October 6 -- Federal refund deposited. Give a little cheer. Then, immediately put the money to a ridiculously fiscally responsible use. When friend suggests you could spend half for fun and put half to responsible use, admit that option hadn't even occurred to you. Finally understand just how disturbed you are.

October 10 -- State refund deposited. Cringe at the fact that half of the refund was the $400 you sent them back in April. Transfer funds back to savings, from whence they came.

October 15 -- Realize next year's taxes are due in only six more months!


At Mon Oct 30, 09:25:00 AM PST, Anonymous lisa said...

Last year Liberty Tax Service had a promotion where they would prepare taxes free for teachers.
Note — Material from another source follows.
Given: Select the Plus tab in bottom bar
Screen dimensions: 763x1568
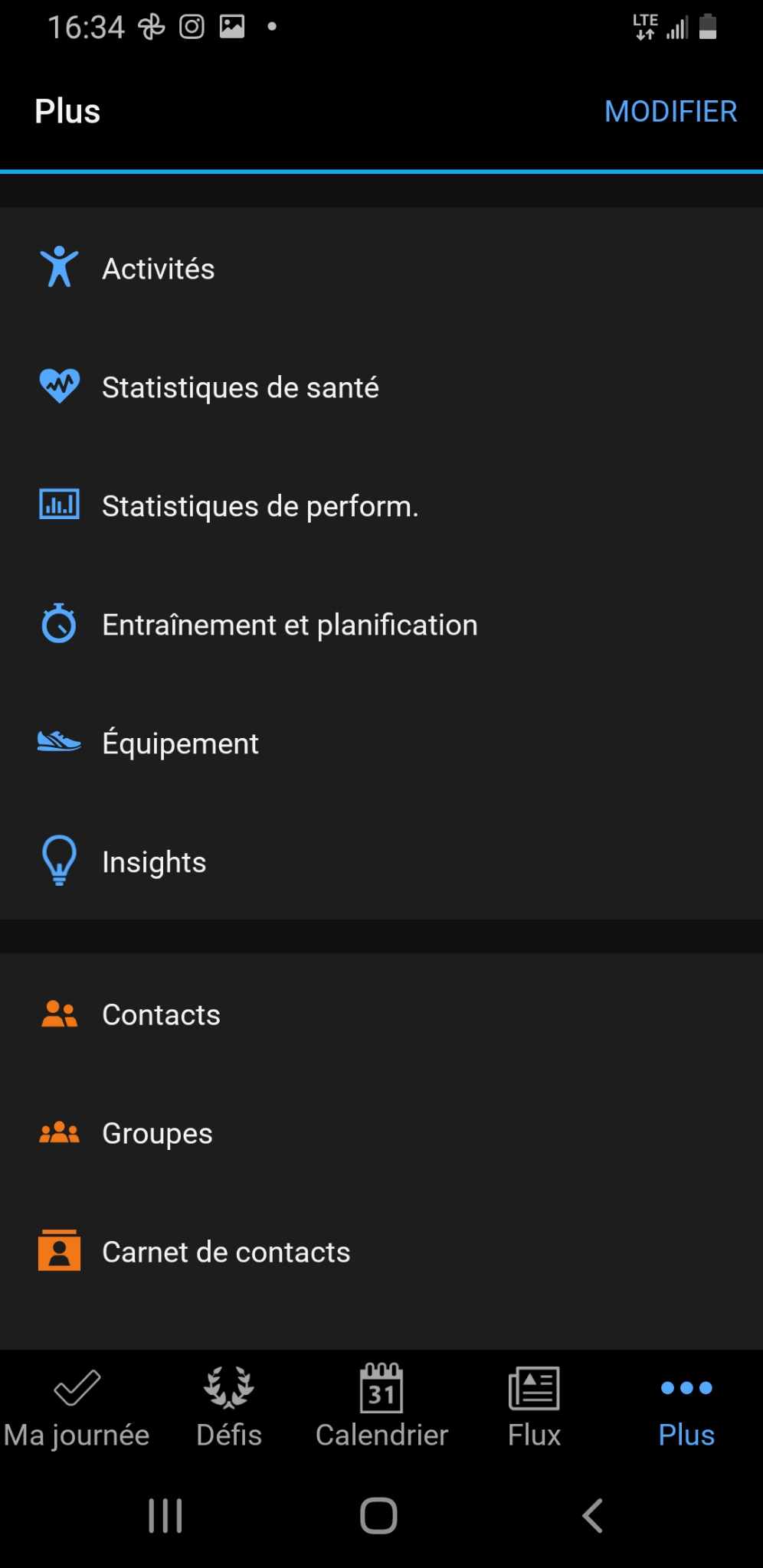Looking at the screenshot, I should (x=686, y=1407).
Now if only a different tax company would offer that every year... I'd hate to have to PAY someone to tell me that I owe the federal government $11. And of course I'd hate to do them myself since I am lazy, although here in the great state of Texas we don't even HAVE state income taxes!

At Mon Oct 30, 10:52:00 PM PST, Anonymous Horrible Warning said...

Are you offering your services?

I do mine on time and everything, but it sounds like you find the lucrative way to file. And I? Don't.

At Tue Oct 31, 07:50:00 AM PST, Anonymous Superfantastic said...

This only confirms what I have long suspected - that you are sick woman in need of serious help. Most wonderful time of the year? That is JUST NOT RIGHT.